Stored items
▼
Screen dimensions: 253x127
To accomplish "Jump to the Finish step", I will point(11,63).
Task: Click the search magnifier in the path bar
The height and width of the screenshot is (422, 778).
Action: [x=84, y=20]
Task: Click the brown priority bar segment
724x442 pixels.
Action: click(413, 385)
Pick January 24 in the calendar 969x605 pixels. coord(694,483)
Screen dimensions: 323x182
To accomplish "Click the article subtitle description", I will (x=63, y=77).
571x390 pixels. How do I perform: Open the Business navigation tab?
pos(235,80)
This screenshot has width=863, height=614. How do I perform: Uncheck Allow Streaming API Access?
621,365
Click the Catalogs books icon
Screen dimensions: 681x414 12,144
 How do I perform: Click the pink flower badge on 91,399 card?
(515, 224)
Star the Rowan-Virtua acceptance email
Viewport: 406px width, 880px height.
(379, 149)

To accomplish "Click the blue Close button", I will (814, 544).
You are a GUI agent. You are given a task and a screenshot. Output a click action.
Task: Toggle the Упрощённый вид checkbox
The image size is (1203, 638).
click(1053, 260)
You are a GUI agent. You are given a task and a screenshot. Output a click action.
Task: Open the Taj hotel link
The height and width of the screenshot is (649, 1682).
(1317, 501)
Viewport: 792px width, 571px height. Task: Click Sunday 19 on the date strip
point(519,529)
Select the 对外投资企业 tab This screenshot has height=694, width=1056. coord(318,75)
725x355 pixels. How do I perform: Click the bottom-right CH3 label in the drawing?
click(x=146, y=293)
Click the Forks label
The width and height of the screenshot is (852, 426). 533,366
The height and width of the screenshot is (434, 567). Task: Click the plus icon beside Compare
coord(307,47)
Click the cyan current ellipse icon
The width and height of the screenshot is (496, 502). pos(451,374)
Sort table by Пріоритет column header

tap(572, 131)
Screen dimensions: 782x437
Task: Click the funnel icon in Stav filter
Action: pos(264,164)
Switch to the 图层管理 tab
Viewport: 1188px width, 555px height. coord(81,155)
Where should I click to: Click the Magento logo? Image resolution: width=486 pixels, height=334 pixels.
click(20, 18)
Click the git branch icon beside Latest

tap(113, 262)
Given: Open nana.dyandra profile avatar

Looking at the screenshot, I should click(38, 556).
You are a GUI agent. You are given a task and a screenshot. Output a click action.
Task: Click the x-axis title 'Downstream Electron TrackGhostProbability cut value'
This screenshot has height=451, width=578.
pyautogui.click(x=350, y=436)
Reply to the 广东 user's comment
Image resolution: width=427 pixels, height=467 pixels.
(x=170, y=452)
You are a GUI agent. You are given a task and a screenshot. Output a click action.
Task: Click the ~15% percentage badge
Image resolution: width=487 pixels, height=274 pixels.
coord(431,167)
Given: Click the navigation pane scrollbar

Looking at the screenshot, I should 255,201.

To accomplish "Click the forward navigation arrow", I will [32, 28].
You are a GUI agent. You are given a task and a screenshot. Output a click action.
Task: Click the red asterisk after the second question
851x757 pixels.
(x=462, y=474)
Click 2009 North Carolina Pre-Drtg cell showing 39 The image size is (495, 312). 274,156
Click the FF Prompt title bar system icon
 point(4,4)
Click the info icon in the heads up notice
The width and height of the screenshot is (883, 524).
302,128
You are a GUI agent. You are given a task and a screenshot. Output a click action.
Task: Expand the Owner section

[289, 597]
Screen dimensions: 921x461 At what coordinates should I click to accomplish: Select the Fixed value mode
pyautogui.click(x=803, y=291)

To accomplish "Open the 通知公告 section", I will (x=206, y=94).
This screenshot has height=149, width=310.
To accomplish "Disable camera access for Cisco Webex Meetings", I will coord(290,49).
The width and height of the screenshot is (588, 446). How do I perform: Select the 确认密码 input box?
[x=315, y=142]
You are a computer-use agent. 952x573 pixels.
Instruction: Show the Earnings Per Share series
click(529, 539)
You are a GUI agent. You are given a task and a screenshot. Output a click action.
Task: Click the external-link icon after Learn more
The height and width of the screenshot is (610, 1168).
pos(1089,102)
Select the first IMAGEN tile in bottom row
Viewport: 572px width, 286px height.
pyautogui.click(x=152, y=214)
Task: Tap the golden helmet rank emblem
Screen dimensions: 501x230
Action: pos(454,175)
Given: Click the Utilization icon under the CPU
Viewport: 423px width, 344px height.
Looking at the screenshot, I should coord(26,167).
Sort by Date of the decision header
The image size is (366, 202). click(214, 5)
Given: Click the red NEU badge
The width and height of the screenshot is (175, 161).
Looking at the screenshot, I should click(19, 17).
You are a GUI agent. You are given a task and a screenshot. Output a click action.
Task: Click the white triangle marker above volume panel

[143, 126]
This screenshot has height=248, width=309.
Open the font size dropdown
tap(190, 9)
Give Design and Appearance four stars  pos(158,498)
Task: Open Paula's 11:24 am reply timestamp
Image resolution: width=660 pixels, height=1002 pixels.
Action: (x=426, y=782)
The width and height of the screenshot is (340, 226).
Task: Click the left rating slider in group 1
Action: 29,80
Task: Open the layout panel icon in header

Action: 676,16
▲
(EXERCISE DETAILS):
Go through the records and set each one down again, unchanged.

(YOUR RESPONSE):
Screen dimensions: 253x127
To accomplish "Jump to the Finish step", I will point(11,63).
Task: Click the search magnifier in the path bar
The height and width of the screenshot is (422, 778).
Action: [x=84, y=20]
Task: Click the brown priority bar segment
724x442 pixels.
Action: click(413, 385)
Pick January 24 in the calendar 969x605 pixels. coord(694,483)
Screen dimensions: 323x182
To accomplish "Click the article subtitle description", I will (x=63, y=77).
571x390 pixels. How do I perform: Open the Business navigation tab?
pos(235,80)
This screenshot has width=863, height=614. How do I perform: Uncheck Allow Streaming API Access?
621,365
Click the Catalogs books icon
Screen dimensions: 681x414 12,144
 How do I perform: Click the pink flower badge on 91,399 card?
(515, 224)
Star the Rowan-Virtua acceptance email
Viewport: 406px width, 880px height.
(379, 149)

To accomplish "Click the blue Close button", I will (814, 544).
You are a GUI agent. You are given a task and a screenshot. Output a click action.
Task: Toggle the Упрощённый вид checkbox
The image size is (1203, 638).
click(1053, 260)
You are a GUI agent. You are given a task and a screenshot. Output a click action.
Task: Open the Taj hotel link
The height and width of the screenshot is (649, 1682).
(1317, 501)
Viewport: 792px width, 571px height. Task: Click Sunday 19 on the date strip
point(519,529)
Select the 对外投资企业 tab This screenshot has height=694, width=1056. coord(318,75)
725x355 pixels. How do I perform: Click the bottom-right CH3 label in the drawing?
click(x=146, y=293)
Click the Forks label
The width and height of the screenshot is (852, 426). 533,366
The height and width of the screenshot is (434, 567). Task: Click the plus icon beside Compare
coord(307,47)
Click the cyan current ellipse icon
The width and height of the screenshot is (496, 502). pos(451,374)
Sort table by Пріоритет column header

tap(572, 131)
Screen dimensions: 782x437
Task: Click the funnel icon in Stav filter
Action: pos(264,164)
Switch to the 图层管理 tab
Viewport: 1188px width, 555px height. coord(81,155)
Where should I click to: Click the Magento logo? Image resolution: width=486 pixels, height=334 pixels.
click(20, 18)
Click the git branch icon beside Latest

tap(113, 262)
Given: Open nana.dyandra profile avatar

Looking at the screenshot, I should click(38, 556).
You are a GUI agent. You are given a task and a screenshot. Output a click action.
Task: Click the x-axis title 'Downstream Electron TrackGhostProbability cut value'
This screenshot has height=451, width=578.
pyautogui.click(x=350, y=436)
Reply to the 广东 user's comment
Image resolution: width=427 pixels, height=467 pixels.
(x=170, y=452)
You are a GUI agent. You are given a task and a screenshot. Output a click action.
Task: Click the ~15% percentage badge
Image resolution: width=487 pixels, height=274 pixels.
coord(431,167)
Given: Click the navigation pane scrollbar

Looking at the screenshot, I should 255,201.

To accomplish "Click the forward navigation arrow", I will [32, 28].
You are a GUI agent. You are given a task and a screenshot. Output a click action.
Task: Click the red asterisk after the second question
851x757 pixels.
(x=462, y=474)
Click 2009 North Carolina Pre-Drtg cell showing 39 The image size is (495, 312). 274,156
Click the FF Prompt title bar system icon
 point(4,4)
Click the info icon in the heads up notice
The width and height of the screenshot is (883, 524).
302,128
You are a GUI agent. You are given a task and a screenshot. Output a click action.
Task: Expand the Owner section

[289, 597]
Screen dimensions: 921x461 At what coordinates should I click to accomplish: Select the Fixed value mode
pyautogui.click(x=803, y=291)

To accomplish "Open the 通知公告 section", I will (x=206, y=94).
This screenshot has height=149, width=310.
To accomplish "Disable camera access for Cisco Webex Meetings", I will coord(290,49).
The width and height of the screenshot is (588, 446). How do I perform: Select the 确认密码 input box?
[x=315, y=142]
You are a computer-use agent. 952x573 pixels.
Instruction: Show the Earnings Per Share series
click(529, 539)
You are a GUI agent. You are given a task and a screenshot. Output a click action.
Task: Click the external-link icon after Learn more
The height and width of the screenshot is (610, 1168).
pos(1089,102)
Select the first IMAGEN tile in bottom row
Viewport: 572px width, 286px height.
pyautogui.click(x=152, y=214)
Task: Tap the golden helmet rank emblem
Screen dimensions: 501x230
Action: pos(454,175)
Given: Click the Utilization icon under the CPU
Viewport: 423px width, 344px height.
Looking at the screenshot, I should coord(26,167).
Sort by Date of the decision header
The image size is (366, 202). click(214, 5)
Given: Click the red NEU badge
The width and height of the screenshot is (175, 161).
Looking at the screenshot, I should click(19, 17).
You are a GUI agent. You are given a task and a screenshot. Output a click action.
Task: Click the white triangle marker above volume panel

[143, 126]
This screenshot has height=248, width=309.
Open the font size dropdown
tap(190, 9)
Give Design and Appearance four stars  pos(158,498)
Task: Open Paula's 11:24 am reply timestamp
Image resolution: width=660 pixels, height=1002 pixels.
Action: (x=426, y=782)
The width and height of the screenshot is (340, 226).
Task: Click the left rating slider in group 1
Action: 29,80
Task: Open the layout panel icon in header

Action: 676,16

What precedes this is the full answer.